Report: Medical Errors are likely in Top 3 Causes of Death in US

Deaths from preventable medical errors cause between 200,000 and 400,000 people each year to die in the U.S.

Dr. Martin Makary and Michael Daniel of Johns Hopkins University medical school argued that a careful count of all medical mistakes — from surgical disasters to accidental drug overdoses — would account for the No. 3 cause of death in the U.S., behind cancer and heart disease.

“If medical error was a disease, it would rank as the third leading cause of death in the U.S.,” they wrote in an analysis published in the British Medical Journal’s online publication The BMJ.

Cancer and heart disease are the top 2 causes of death in the United States. In 2012, 24 percent of all deaths were from heart disease, 599,711 in total. Another 582,623 deaths (23 percent) were from cancer.

The current number three cause, according to the Centers for Disease Control and Prevention, is chronic obstructive pulmonary disease or COPD, with 149,000 deaths.

The findings from this new study estimate of 250,000 deaths a year would put it into the Top 3 spot as a leading cause.

“We spend a lot of money on cancer and heart disease but we have not even recognized that medical error is the third leading cause of death in the United States,” Makary told NBC News.

Health policy experts and many doctors have been trying to call attention to the problem of medical errors for more than a decade. In 1999 the Institute of Medicine released a landmark report estimating that as many as 98,000 people died every year from medical errors.

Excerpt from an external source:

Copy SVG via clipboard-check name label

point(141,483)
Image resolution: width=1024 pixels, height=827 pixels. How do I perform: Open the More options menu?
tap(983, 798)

“A big part of the challenge is that medical errors are not usually put down on death certificates”, said Makary. “Our national health statistics puts out a list of most common causes of death in the United States each year. That list is a big deal. It informs all of our research funding priorities and all of our public health campaigns.”

That list is called the International Classification of Disease (ICD) code. “The medical coding system was designed to maximize billing for physician services, not to collect national health statistics, as it is currently being used,” Makary said.

Makary and Daniel used four studies that analyzed medical death rate data from 2000 to 2008, including one by the U.S. Department of Health and Human Services’ Office of the Inspector General and the Agency for Healthcare Research and Quality. From this analysis, there was an estimate of 250,000 deaths a year from medical errors.

“That places it well above the current number three cause of death even using the lowest estimate,” Makary said.

The hope is that these new findings bring attention to the number of deaths from Medical Error and increase the diligence of surgeons and attending physicians. The aim is not to place blame on those causing the errors, but to assess what can be done to reduce them in a systematic way.